DOMESTIC POLICY EXAMPLES
Remember that a President cannot individually raise a law in congress. However, they can get a member of Congress to introduce legislation on their behalf. A President will also have to work very closely with Congress to get their legislation pushed through building alliances and using their presidential persuasion.
2) THE PRESIDENT SETS THE BUDGET
Although the House of Representatives controls the Purse Strings, it is the President who has the role of organising the budget and prioritising spending. They have their own Office for Management and Budget to fall back on - This is part of the EXOP and helps prioritise spending in relation to the Presidential priorities. The President can also help implement how much money is collected in taxes and how much spending goes up or down.
This is one of the Presidents most powerful tools granted to him in the US Constitution. They can VETO [block] any legislation from Congress they do not agree with. The President has to veto within 10 days of receiving the bill and must explain why they have refused to sign it. They have to reject the whole bill not just part of it. They can also use their Pocket veto if Congress is adjourned within this 10 day period.
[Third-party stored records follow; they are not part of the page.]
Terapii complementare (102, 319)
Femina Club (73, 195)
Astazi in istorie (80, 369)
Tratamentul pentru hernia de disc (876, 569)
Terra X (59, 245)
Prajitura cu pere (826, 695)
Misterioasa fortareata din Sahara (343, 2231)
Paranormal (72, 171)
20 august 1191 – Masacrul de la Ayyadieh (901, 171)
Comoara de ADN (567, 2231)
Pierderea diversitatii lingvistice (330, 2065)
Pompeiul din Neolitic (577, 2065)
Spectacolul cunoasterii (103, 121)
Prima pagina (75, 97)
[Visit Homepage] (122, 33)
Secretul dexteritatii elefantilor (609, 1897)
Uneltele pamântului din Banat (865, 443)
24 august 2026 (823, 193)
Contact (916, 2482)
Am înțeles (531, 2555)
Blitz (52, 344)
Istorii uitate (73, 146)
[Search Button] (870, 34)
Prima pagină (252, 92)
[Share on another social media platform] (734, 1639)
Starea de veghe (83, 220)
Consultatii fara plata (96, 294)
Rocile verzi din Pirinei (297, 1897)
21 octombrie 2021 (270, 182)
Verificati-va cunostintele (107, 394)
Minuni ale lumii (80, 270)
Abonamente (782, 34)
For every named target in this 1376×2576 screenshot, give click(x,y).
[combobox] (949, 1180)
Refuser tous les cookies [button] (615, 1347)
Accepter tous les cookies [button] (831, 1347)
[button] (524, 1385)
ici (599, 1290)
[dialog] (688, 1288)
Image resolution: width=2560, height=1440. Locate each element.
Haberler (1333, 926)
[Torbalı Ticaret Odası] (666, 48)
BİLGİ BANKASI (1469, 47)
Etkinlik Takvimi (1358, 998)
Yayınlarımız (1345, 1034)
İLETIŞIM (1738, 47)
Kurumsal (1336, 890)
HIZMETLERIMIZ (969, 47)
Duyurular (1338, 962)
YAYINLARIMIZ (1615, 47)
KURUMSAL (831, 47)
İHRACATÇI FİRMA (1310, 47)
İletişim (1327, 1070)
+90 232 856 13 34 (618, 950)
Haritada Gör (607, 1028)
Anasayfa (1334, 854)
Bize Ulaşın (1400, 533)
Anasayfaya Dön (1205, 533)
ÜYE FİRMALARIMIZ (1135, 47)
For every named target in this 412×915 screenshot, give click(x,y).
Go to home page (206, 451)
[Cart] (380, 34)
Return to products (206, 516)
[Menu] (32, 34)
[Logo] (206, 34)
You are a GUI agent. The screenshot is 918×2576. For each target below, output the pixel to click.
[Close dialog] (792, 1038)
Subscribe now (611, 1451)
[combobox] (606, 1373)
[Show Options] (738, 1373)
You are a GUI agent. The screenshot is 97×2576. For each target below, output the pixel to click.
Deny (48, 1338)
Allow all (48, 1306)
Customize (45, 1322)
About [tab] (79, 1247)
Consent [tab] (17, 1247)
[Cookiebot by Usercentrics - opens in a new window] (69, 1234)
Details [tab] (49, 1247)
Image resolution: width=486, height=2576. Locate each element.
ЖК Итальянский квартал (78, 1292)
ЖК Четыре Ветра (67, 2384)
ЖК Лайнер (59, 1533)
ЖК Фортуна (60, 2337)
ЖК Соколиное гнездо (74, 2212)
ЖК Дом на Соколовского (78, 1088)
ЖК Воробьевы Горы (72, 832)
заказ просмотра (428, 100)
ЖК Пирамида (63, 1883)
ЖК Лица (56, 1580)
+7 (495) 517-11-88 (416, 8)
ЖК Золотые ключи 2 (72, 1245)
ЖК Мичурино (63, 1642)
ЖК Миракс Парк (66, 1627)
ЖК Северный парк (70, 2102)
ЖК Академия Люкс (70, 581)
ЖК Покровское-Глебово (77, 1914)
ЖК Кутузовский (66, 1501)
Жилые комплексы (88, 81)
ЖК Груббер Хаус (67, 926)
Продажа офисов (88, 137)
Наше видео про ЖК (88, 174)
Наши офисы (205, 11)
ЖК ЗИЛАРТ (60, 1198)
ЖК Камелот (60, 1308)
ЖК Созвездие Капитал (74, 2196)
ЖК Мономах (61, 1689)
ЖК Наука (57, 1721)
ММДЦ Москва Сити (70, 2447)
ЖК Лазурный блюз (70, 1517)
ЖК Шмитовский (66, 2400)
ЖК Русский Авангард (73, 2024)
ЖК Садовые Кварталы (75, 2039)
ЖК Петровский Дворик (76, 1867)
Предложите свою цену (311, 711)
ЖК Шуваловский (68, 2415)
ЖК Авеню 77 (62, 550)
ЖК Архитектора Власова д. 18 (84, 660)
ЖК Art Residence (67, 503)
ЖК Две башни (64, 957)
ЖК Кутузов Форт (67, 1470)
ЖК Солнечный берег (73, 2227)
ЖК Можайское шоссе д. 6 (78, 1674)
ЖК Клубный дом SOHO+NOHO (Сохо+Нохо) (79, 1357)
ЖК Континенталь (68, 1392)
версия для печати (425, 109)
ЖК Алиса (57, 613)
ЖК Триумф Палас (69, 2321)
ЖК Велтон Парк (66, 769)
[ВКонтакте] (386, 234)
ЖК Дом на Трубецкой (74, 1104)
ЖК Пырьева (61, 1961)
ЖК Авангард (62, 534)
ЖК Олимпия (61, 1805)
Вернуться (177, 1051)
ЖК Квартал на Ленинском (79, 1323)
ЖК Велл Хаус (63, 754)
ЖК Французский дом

However, a President tends to use this power rarely but wisely. Congress has the power to override the Veto with 2/3rds majority in both Houses and this could embarrass a President. The threat of the Veto is usually enough to create compromise.
4) APPOINTING POWERS
As part of their role as Chief Executive, the President has the power to appoint a vast array of federal figures including the Cabinet (which has key domestic policy positions such as Secretary of Health and Education.) the head of Federal agencies and Supreme Court Judges - which could influence the interpretation of the constitution and therefore play a big role in domestic policy implementation. See the video >
However, it must be remembered that the Senate has to confirm any federal appointments. This is by a simple majority but can sometimes cause problems. Trump's Education Secretary nominee Betsy DeVos for example was heavily grilled over her credentials to be Education secretary.
5) POWER TO PARDON
The President also has the power to Pardon Federal crimes. This is contained in the Constitution which states that the President "shall have power to grant reprieves and pardons for offenses against the United States, except in cases of impeachment.'
The most famous case of giving a Pardon was President Ford offering the pardon to disgraced US President Nixon over Watergate.